Table 2 shows the Si-H bond strengths for various silanes. From this data the rather wide variation in the bond strengths from tris(trimethylsilyl)silane on the low-energy end to trifluorosilane on the high-energy end can be noted. This is yet another example of the extraordinary effect that groups attached to silicon can have on the chemistry of the silane and that these effects can go beyond the simple steric effects that have been so successfully applied with the silicon-based blocking agents.2-4
Bond Strengths of Various Hydridosilanes
Compound | Product Code | Bond Strength (kJ mol-1) | Bond Strength (kcal mol-1) | Reference |
---|---|---|---|---|
F3Si-H | SIT8373.0 | 419 | 100 | 5 |
Et3Si-H | SIT8330.0 | 398 | 95 | 6 |
Me3Si-H | SIT8570.0 | 398 | 95 | 7 |
H3Si-H | SIS6950.0 | 384 | 92 | 6 |
Cl3Si-H | SIT8155.0 | 382 | 91 | 5 |
PhMeHSi-H | SIP6742.0 | 382 | 91 | 6 |
Me3SiSiMe2-H | Not offered | 378 | 90 | 6 |
PhH2Si-H | SIP6750.0 | 377 | 90 | 6 |
(MeS)3Si-H | Not offered | 366 | 87 | 6 |
H3SiSiH2-H | SID4594.0 | 361 | 86 | 5 |
(Me3Si)3Si-H | SIT8724.0 | 351 | 84 | 6 |
Although triethylsilane has been the most popular of the silicon-based reducing agents, in principal any Si-H-containing system can provide the hydride for many or most of these reductions. Considerations would include availability, economics, and silicon-containing by-products. The silicon-containing by-products are usually the silanol or disiloxane in the case of the trisubstituted silanes, or silicones in the case of the di- or monosubstituted silane reducing agents. Such considerations can result in greater ease of handling and purification of the final product.

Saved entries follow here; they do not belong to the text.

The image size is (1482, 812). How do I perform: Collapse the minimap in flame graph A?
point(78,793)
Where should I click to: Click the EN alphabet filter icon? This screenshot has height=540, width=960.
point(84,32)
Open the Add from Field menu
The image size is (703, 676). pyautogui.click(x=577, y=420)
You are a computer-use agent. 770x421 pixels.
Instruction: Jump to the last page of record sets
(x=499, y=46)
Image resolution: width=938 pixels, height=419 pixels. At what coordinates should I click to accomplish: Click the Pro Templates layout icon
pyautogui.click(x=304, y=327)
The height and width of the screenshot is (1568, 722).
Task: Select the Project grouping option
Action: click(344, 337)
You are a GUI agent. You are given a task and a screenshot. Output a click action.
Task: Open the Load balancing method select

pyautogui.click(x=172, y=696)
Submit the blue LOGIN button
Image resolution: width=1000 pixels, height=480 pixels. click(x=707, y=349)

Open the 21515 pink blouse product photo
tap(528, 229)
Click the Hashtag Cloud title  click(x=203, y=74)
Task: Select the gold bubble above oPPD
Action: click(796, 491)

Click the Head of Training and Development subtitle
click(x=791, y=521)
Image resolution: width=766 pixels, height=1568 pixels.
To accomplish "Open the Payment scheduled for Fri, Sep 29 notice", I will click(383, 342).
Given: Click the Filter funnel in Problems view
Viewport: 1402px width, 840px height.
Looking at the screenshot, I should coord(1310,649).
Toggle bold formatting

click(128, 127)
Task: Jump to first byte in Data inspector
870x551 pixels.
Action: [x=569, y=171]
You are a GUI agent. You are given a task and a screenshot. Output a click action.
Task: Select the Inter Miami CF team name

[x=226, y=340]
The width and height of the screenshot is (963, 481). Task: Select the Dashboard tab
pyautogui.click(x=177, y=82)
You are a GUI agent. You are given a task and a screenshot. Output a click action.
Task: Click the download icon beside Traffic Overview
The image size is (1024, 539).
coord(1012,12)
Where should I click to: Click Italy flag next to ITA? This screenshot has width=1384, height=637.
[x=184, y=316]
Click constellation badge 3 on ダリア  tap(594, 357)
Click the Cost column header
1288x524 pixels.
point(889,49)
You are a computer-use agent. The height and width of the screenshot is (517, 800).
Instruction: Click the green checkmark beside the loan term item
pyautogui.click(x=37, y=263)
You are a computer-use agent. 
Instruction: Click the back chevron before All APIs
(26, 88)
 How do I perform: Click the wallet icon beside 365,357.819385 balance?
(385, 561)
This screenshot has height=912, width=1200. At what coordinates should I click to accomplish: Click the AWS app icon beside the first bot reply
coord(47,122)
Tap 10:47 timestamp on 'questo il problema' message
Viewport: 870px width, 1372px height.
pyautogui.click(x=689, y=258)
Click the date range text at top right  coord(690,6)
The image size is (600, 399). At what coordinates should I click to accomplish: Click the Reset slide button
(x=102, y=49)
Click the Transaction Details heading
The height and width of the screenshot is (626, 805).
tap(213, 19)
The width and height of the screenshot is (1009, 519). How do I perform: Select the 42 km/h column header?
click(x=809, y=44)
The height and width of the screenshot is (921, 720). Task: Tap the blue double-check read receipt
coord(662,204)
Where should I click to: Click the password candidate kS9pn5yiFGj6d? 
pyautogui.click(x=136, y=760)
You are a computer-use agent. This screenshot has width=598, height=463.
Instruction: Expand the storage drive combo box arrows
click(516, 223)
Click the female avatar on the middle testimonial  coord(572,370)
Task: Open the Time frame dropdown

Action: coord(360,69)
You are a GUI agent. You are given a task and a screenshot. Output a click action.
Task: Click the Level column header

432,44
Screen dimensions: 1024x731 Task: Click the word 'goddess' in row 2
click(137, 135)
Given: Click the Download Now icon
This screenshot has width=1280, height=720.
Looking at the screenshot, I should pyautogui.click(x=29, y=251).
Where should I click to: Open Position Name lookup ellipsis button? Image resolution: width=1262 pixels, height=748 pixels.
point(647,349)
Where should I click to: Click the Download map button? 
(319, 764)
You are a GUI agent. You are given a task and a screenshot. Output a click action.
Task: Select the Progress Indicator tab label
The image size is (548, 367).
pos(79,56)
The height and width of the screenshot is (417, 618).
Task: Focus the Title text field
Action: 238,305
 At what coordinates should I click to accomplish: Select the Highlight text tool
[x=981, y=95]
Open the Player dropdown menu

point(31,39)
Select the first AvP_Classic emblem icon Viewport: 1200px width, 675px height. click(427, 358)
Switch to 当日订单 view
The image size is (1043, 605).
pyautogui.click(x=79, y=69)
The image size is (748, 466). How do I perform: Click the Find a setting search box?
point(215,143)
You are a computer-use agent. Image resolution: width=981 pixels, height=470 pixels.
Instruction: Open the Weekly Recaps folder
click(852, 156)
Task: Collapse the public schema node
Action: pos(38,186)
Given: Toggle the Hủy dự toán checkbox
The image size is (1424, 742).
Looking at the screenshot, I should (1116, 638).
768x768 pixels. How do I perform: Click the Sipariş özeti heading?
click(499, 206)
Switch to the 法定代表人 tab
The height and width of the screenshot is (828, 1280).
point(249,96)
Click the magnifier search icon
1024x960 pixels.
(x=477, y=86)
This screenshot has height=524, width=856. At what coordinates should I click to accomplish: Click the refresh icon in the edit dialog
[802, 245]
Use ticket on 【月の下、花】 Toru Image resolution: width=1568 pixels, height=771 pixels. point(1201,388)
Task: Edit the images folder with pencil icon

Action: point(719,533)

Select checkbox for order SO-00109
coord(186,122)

Silicon-based reductions have been reviewed, though never in a comprehensive manner.6,8-13
Griller and Chatgilialoglu6 realized that the low bond energy of the Si-H bond in tris(trimethylsilyl)silane compared well with that of the Sn-H bond in tri-n-butyltin hydride (322 kJ mol-1; 77 kcal mol-1), and that this reagent should, therefore, be a viable alternative for radical reductions and one that would avoid the potential problems of working with toxic tin materials and trace tin-containing impurities in the final product. This proved to be the case and a number of radical reductions with tris(trimethylsilyl)silane have been reported and reviewed.14,15 Included among these are the reductions of organic halides,16-18 esters,19 xanthates,20 selenides,20 sulfides,20 thioethers,20 and isonitriles.20
As an example, the diphenylsilane reduction of thioesters to ethers has been recently reported.21
As pointed out above, the silanes provide a mild form of the hydride group and as such can be useful in various hydridic reductions. The general and, admittedly simplified, view of such reductions can be visualized as shown below where a carbenium ion is reduced by a silane. In this scenario the carbenium ion receives the hydride from the silane and the silane takes on the leaving group from the carbon center.
It has been shown that in the gas phase the reaction shown below is exothermic by
approximately 8 kcal/mol indicating that the trimethylsilicenium ion is, at least in the gas phase, more stable than the tert-butyl carbenium ion.22 Although the existence of free silicenium ions in solution do not exist under normal, “unbiased” conditions it can be assumed that the silicon center is free to take on considerable positive charge in its reactions. Reductions based on this premise include olefins, ketones, aldehydes, esters, organic halides, acid chlorides, acetals, ketals, alcohols as well as metal salts.